The AVE value for five factors was >0.50, which indicated that the convergent validity of H-PEPSS was met. Overall, H-PEPSS produced good reliability with a CR score equaling 0.77.
In our study, the square root of the AVE exceeded the intercorrelations of the factor with other factors, which ensured discriminant validity as per the Fornell and Larcker criterion.16 As per Henseler et al., HTMT criterion is defined as the mean value of the item correlations across constructs (i.e. the heterotrait correlations) relative to the geometric mean. A threshold value of 0.90 is suggested if constructs are conceptually similar and 0.85 if the constructs are conceptually more distinct.17 However, in our study, the values were more than 0.90 for the construct pairs: teamwork/communication and managing risk/communication (Table V).
Since the 23-item model was already reduced to a 16-item model in the study by Ginsburg et al., a second sample was not selected for assessing the model fit of the 16-item model in this study.
The major limitation of this tool is that it is a subjective self-report measure that highlights the sociocultural aspects of PS. Other measures such as objective structured clinical examinations are also required for a holistic assessment of residents.
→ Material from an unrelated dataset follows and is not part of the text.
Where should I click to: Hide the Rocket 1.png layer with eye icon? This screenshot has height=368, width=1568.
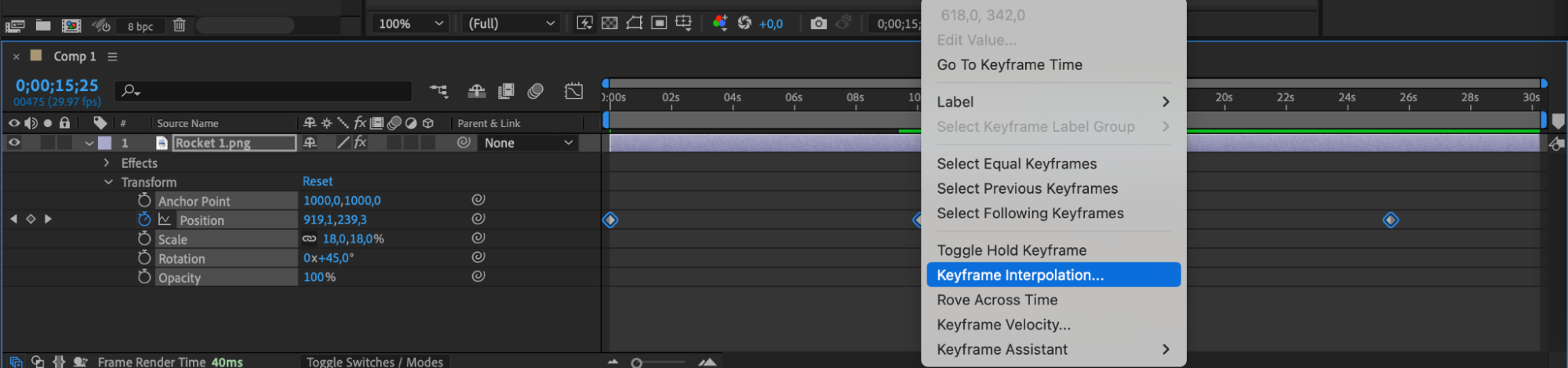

The competency-based undergraduate curriculum for the Indian Medical Graduate 2018 states that at the time of graduation, the clinician should demonstrate knowledge of policies that influence PS. He/she should also be a leader and member of the healthcare team and system who shall participate appropriately and effectively, inter alia, in measures that will advance PS within the healthcare system.2 The H-PEPSS may serve as a vital validated instrument for formative assessment of PS and for remediation of PS topics in the Indian setting. It may serve as a starting tool to gauge the responses of doctors and other HPs before initiating a major curriculum reform in HP education as envisaged in the NPSIF. The results may be used to test a correlation between residents’ confidence in managing PS issues and the rate of adverse events in the hospital. However, the tool highlights only the sociocultural aspects of PS.
We are grateful to Professor Liane Ginsburg, School of Health Policy and Management, York University, for giving permission to use the Health Professional Education in Patient Safety Survey (H-PEPSS).